[DEBATE] : (Fwd) Another Zanu victim: Itai Manyeruki
pbond at mail.ngo.za
Sat Mar 24 13:45:20 GMT 2007
Let's face Mugabe's guns, top cleric urges Zimbabweans
March 23, 2007 Edition 1
HARARE: An outspoken Zimbabwean Catholic archbishop urged his countrymen
to fill the streets to protest against an upsurge in state-orchestrated
violence and vowed he was willing to lead a campaign of peaceful
resistance to force President Robert Mugabe to step down.
Zimbabweans needed to abandon cowardice, Archbishop Pius Ncube told a
gathering of clerics, pro-democracy activists and diplomats, most from
Western countries, in Harare yesterday.
"I am ready to stand in front. We must be ready to stand, even in front
of blazing guns," he said.
"The biggest problem is Zimbabweans are cowards, myself included. We
must get off our comfortable seats and suffer with the people," he said.
Ncube, an ardent critic of Mugabe and his ruling Zimbabwe African
National Union-Patriotic Front party, said that despite two deaths in
political violence since police crushed a prayer meeting in Harare on
March 11, the nation's economic collapse at the hands of its rulers
killed many more impoverished citizens.
Opposition activist Gift Tandare was killed when police fired tear gas,
live ammunition and a water cannon to stop a March 11 prayer meeting
they said was a banned political protest.

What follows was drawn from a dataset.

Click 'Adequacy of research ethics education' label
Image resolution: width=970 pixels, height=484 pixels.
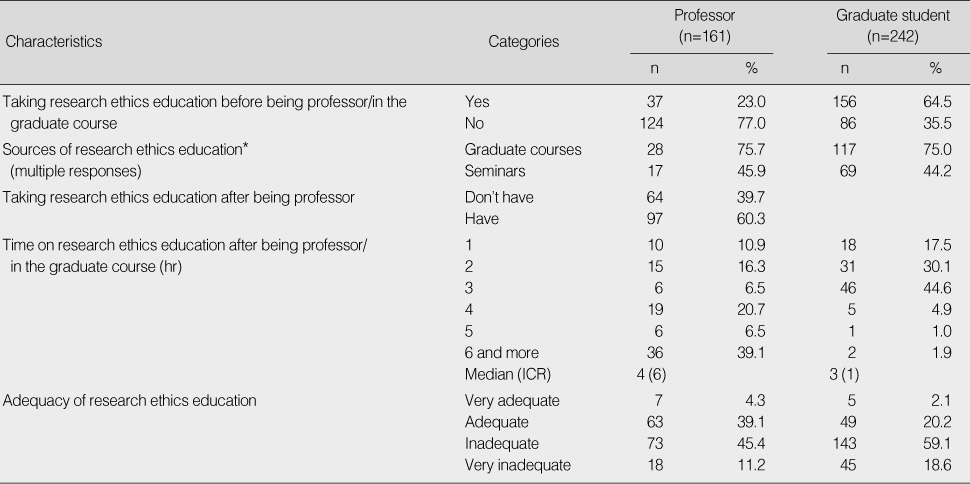point(130,400)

Yesterday, the Christian Alliance of Zimbabwe, head of a grouping of
church, civic and opposition groups that had organised the prayer
meeting, reported a second death, saying 30-year-old Itai Manyeruki had
died in hospital from injuries suffered on March 11.
Morgan Tsvangirai, leader of the main opposition Movement for Democratic
Change, and 46 activists were taken to hospital after the arrest,
beatings and alleged torture by police breaking up the prayer meeting.
The violence prompted a world outcry.
Ncube said that Zimbabwe had entered its eighth year of political and
economic turmoil since Mugabe ordered an often violent land
redistribution programme to seize white-owned commercial farms and hand
them over to landless black people in 2000.
The programme disrupted the agriculture-based economy leading to acute
shortages of food, hard currency, petrol, medicines and other essential
"I fear this is Zimbabwe's demise," Ncube said.
"We have to stand up against this oppression. The time for radicalism is
"If we gather a crowd of 20 000, the government will not use its guns to
kill mothers, sisters and brothers." He said Zimbabweans should be
inspired by faith and by peaceful mass protests that toppled oppressors
elsewhere in the world.
Concern about events in Zimbabwe has been growing in neighbouring countries.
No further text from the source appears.